**Supplied text**
A carton which is 1.5 feet wide by 2 feet long by one foot high contains cans which are 6 inches high and 8 inches in diameter. Approxiamately how much wasted space is there after the cartons are put in?

Ans: 1111 cubic inches

A slope is increased so that it is now equivalent to a 45 degree angle. If one degree was 20% of the original slope, what percent of increase has occurred?

Ans: 800%

 

[jameszones]

hmmm im not sure about the first one but for the second one:

if 1 degree is 20% of the original slope, then the original slope was 5 degrees because 20% of 5 is equal to 1. you could also do 1/.20 and get the same answer. since the new slope is 45 degrees, there was a 40 degree increase from the original slope (45 - 5 = 40). (40 degree increase / 5 degrees originally) x 100% = 800% increase.

i hope that made sense....lol

 

[Phish]

I can't answer the first question without knowing how many cans are in the carton.

For the second question:
Start off with the last thing they say in the question. If one degree is 20% of the original angle, then we can find out the value of the original angle simply: 1/x = 20/100 (factor) 1/x = 2/10 (factor) 1/x = 1/5 (cross multiply) x = 5.
Now we know that the original angle is 5 degrees, and they tell us that it increased to 45. 45 - 5 = 40 degree increase. Now we have to find out the percent increase from the old angle: 40/5 = x/100 (cross multiply) 2000 = 5x (divide) x = 800% increase.

 

[mashinka]

For the first one can't you just figure out how many cans fit into into the carton, find their volume and then subtract that from the total volume of the carton. So convert the dimensions of the carton into inches to get 16 x 24 x 12. Since the diameter of the cans is 8, you can have 2 cans along the width of the carton and 3 cans along the length. And two cans stacked on top of each other due to the height, so in total 2 x 3 x 2 = 12 cans can fit in the carton.
Now just find the volume of one can, multiply that by 12 and subtract from volume of the carton. I don't have a calculator on me so I can't do the calculations.
Does that give you the right answer?

 

[silveryhair]

Awesome Thanks guys! I tried plugging in the values mashinka, no luck 🙁

 

[DQLEUCD]

Can someone please show how to solve the following math questions. Thanks!

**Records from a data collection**
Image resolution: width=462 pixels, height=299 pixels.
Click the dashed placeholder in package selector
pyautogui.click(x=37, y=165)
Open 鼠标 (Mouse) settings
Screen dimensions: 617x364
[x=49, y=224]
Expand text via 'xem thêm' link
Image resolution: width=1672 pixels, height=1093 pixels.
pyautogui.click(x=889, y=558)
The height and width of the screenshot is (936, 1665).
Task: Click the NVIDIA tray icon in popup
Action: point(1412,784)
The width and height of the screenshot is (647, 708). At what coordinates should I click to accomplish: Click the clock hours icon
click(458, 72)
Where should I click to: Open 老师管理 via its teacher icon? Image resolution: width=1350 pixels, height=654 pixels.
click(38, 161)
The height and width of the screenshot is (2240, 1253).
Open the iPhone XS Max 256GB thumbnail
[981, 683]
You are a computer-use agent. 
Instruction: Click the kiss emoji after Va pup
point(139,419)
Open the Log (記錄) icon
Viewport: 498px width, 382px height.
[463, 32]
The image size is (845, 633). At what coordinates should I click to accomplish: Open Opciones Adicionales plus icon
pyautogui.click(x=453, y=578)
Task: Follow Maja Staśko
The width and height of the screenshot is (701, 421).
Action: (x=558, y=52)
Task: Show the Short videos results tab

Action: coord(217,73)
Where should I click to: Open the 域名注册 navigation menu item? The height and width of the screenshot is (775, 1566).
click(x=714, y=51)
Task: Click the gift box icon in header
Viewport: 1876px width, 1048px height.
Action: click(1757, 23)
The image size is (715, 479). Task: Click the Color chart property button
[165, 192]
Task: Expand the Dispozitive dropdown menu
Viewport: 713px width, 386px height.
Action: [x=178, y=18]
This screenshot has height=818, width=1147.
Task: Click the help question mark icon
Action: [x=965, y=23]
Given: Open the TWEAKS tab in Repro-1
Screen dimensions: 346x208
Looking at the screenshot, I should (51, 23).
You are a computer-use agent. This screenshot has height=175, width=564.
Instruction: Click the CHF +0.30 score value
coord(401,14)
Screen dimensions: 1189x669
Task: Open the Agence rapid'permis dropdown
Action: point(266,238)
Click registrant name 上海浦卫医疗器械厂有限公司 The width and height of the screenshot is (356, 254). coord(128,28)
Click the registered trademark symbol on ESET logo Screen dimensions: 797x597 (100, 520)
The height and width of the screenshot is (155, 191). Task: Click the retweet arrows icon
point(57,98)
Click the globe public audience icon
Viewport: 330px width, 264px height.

**Task goal**
In the forum thread on the carton and slope problems, what does Phish say is needed to answer the first question?

**Written solution**
Phish says the number of cans in the carton must be known.